THR wrote:Evil Dead: SXSW Review
AUSTIN — "Blood-drenched" barely begins to describe Fede Alvarez's remake of Evil Dead, a gore-for-broke affair that strips the flesh off Sam Raimi's cult-beloved comic-horror franchise and exposes the demons at its core. The presence of Raimi, original collaborator Rob Tapert, and star Bruce Campbell as producers should give the faithful permission to attend what would otherwise smell like a shameless exploitation of the 1981 film, but the high production values and nonstop action offered here should also please younger genre fans who've never bothered to rent it.
True to the essence of its predecessor but reinventing some particulars (precedent is set by Raimi's Evil Dead II, which practically remade the story from scratch), this film retains the five-youths-in-a-cabin premise, but renames the characters and changes some relationships to ensure we don't expect a beat-by-beat remake. That's good news for Shiloh Fernandez, who has none of the humor or panache of Campbell -- Fernandez's David fills the slot of Campbell's Ash, in that he's the brother of the first young woman to be possessed by evil forces (Jane Levy's Mia), but David is, wisely, never offered as an Ash-like hero.
And while the original had a conventional slasher-flick set-up -- a co-ed spring break trip to the woods -- this one offers more justification for the remote setting and the characters' reluctance to leave when things start to go south: Mia is a drug addict, and her brother and their friends have come to the family cabin to nurse her through a cold-turkey withdrawal. Having already steeled themselves to ignore her inevitable pleas to go home, Mia's friends at first mistake the evidence of her possession for drug-sick desperation.
Not that this misinterpretation can last for long -- what with Mia's flesh bubbling up into a scarier version of Linda Blair's Exorcist visage, and her new habit of trying to kill her pals and spouting demon-voiced promises that none will live until dawn, it's pretty clear heroin isn't her only problem. Lou Taylor Pucci's Eric, having discovered a mysterious book full of supernatural lore -- fans recognize it as the Necronomicon, bound in human skin and full of "never repeat these magic words"-type warnings, destined to be ignored -- diagnoses Mia's condition after having unwittingly (read: stupidly) set demons loose in the first place. But he's too late to keep her from biting some of their friends, allowing spirits to overtake them as well. (The distinction between zombie-style biological infection and demonic possession was always a little hazy in Raimi's series.)
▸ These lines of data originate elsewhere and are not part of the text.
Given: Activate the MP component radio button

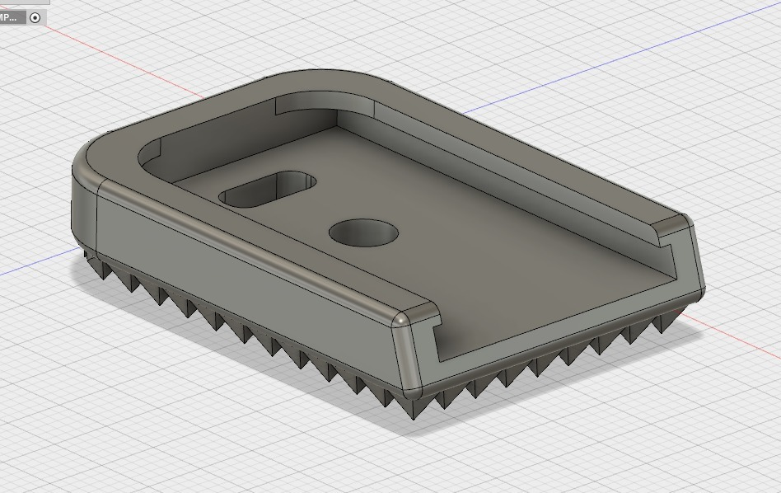Looking at the screenshot, I should coord(35,17).
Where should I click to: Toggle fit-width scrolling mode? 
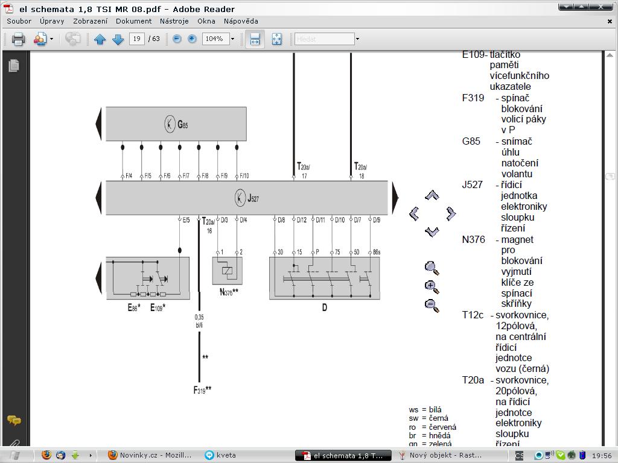pyautogui.click(x=255, y=39)
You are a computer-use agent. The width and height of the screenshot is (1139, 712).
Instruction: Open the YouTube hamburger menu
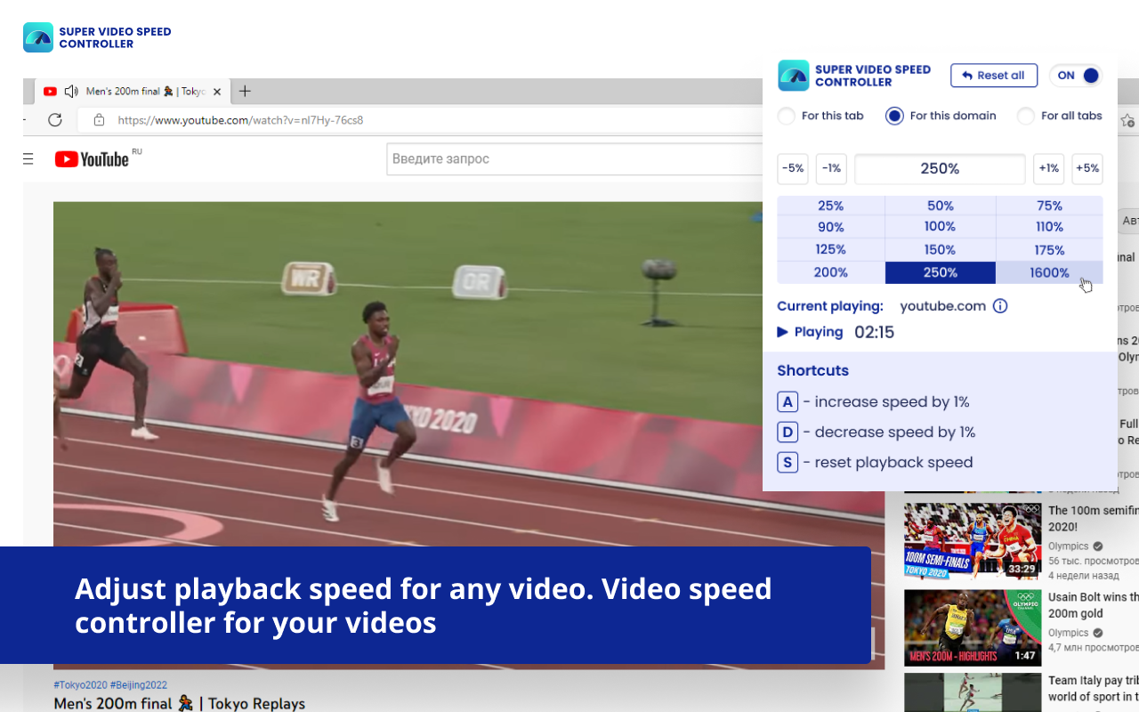tap(28, 158)
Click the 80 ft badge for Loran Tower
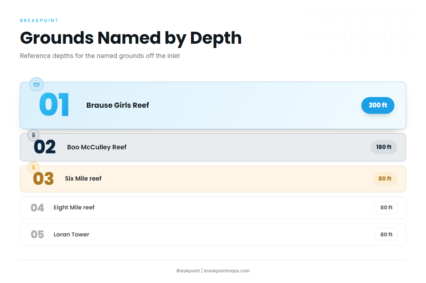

Pucci is this Evil Dead's most charismatic cast member, but Alvarez and his co-writer Rodo Sayagues give him only one wisecrack in the whole film. Jokes are almost non-existent here; Alvarez comes closest to trying to make us laugh (and it works) when his camera casually shows us a prop -- a shotgun, a chainsaw -- whose importance we remember from Raimi's trilogy.
Instead he and his crack effects team work to make our stomachs turn. From the initial attack on Mia -- the infamous "tree rape" scene -- to the literal rainstorm of blood that accompanies the climax, Evil Dead delivers satisfyingly disgusting effects that serve an ever-accelerating action pace. The only respite from the gore comes in those treacherous moments when one of the possessed stops spitting threats and blood to speak in the wounded, innocent voice of the human who used to inhabit its body. The flip-flopping between "why are you hurting me?" and "I will rape your soul in Hell!" is one of the original film's gags -- like Raimi's camera, dodging trees as it offers a breakneck POV shot of demons swooping in to inhabit unwitting mortal shells -- that Alvarez executes perfectly in this unasked-for but entirely welcome remake.